TASK OBJECTIVE - Transcribe the data below line for line without changing anything, and omit the pictures from your transcription.

DATA PROVIDED -
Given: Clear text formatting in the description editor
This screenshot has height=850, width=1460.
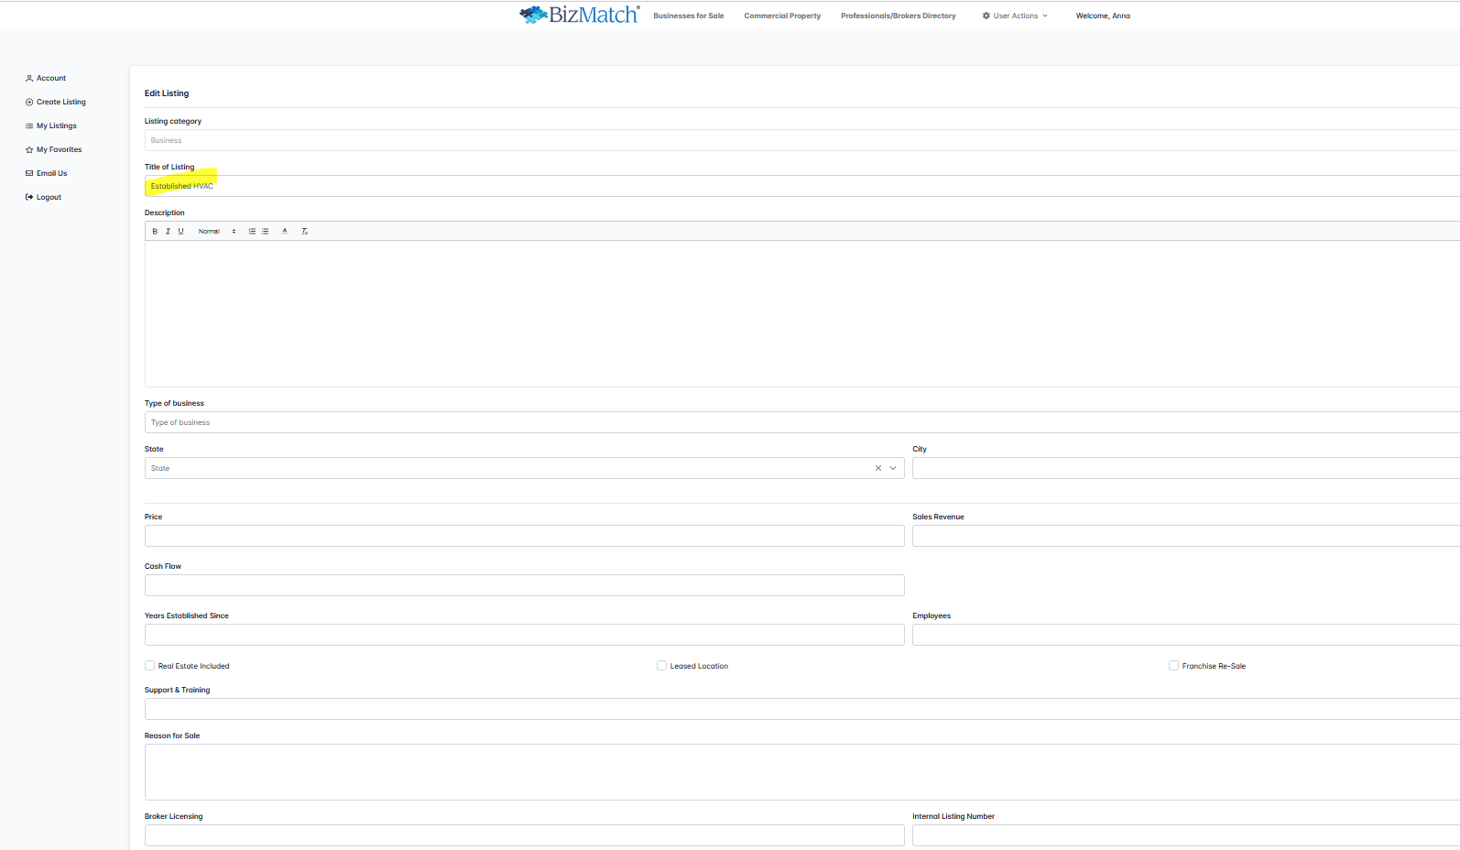Looking at the screenshot, I should click(x=305, y=232).
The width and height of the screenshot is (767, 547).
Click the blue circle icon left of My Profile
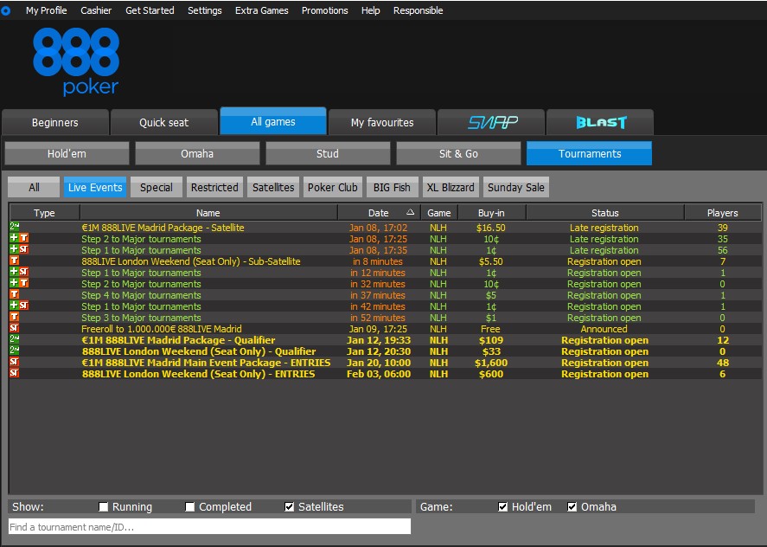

REPLY TO THE EXERCISE -
Given: Clear text formatting in the description editor
This screenshot has height=850, width=1460.
Looking at the screenshot, I should click(x=305, y=232).
The width and height of the screenshot is (767, 547).
Click the blue circle icon left of My Profile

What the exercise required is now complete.